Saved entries
════════════════

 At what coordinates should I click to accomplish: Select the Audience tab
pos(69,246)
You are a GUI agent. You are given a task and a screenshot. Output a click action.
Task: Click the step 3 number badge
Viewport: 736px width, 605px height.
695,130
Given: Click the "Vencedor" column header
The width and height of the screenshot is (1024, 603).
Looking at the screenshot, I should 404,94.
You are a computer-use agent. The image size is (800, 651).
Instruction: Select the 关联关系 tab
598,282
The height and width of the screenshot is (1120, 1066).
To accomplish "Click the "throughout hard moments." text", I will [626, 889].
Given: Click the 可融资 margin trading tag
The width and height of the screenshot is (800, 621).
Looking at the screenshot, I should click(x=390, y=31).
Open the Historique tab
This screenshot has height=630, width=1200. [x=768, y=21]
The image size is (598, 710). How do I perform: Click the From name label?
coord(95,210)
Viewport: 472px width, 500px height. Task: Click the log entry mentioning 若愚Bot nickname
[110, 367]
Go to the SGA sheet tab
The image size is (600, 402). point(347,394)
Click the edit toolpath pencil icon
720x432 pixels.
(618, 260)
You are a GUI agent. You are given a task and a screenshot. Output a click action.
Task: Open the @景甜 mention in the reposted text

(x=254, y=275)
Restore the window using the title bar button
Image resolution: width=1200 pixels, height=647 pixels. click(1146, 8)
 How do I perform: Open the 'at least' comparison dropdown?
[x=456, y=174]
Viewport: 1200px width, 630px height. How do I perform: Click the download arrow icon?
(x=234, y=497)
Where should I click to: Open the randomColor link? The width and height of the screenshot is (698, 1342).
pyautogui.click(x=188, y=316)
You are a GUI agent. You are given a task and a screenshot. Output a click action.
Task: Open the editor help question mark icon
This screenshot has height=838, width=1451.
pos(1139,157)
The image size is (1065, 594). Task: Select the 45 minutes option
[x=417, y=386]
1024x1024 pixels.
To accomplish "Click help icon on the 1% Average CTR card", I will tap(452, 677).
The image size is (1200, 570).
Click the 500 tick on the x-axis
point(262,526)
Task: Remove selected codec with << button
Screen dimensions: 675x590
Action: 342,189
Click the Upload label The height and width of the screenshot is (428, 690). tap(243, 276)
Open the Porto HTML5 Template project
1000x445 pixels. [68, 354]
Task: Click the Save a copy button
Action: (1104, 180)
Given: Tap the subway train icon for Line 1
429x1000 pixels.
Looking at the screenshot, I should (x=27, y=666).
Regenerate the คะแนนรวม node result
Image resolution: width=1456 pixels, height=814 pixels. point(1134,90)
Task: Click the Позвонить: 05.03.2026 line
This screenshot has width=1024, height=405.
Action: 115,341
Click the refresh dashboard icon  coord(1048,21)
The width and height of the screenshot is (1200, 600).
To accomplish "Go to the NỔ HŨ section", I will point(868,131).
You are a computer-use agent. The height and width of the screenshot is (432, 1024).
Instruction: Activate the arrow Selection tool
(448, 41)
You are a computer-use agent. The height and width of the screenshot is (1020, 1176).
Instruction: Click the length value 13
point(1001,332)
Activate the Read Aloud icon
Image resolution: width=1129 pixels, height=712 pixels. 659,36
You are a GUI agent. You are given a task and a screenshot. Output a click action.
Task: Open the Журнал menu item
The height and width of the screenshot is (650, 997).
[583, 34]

════════════════

**Work instruction**
Set down exactly the lines that begin with the one containing "Task: Open the Журнал menu item" and end with the last line above, and no others.

**Your solution**
Task: Open the Журнал menu item
The height and width of the screenshot is (650, 997).
[583, 34]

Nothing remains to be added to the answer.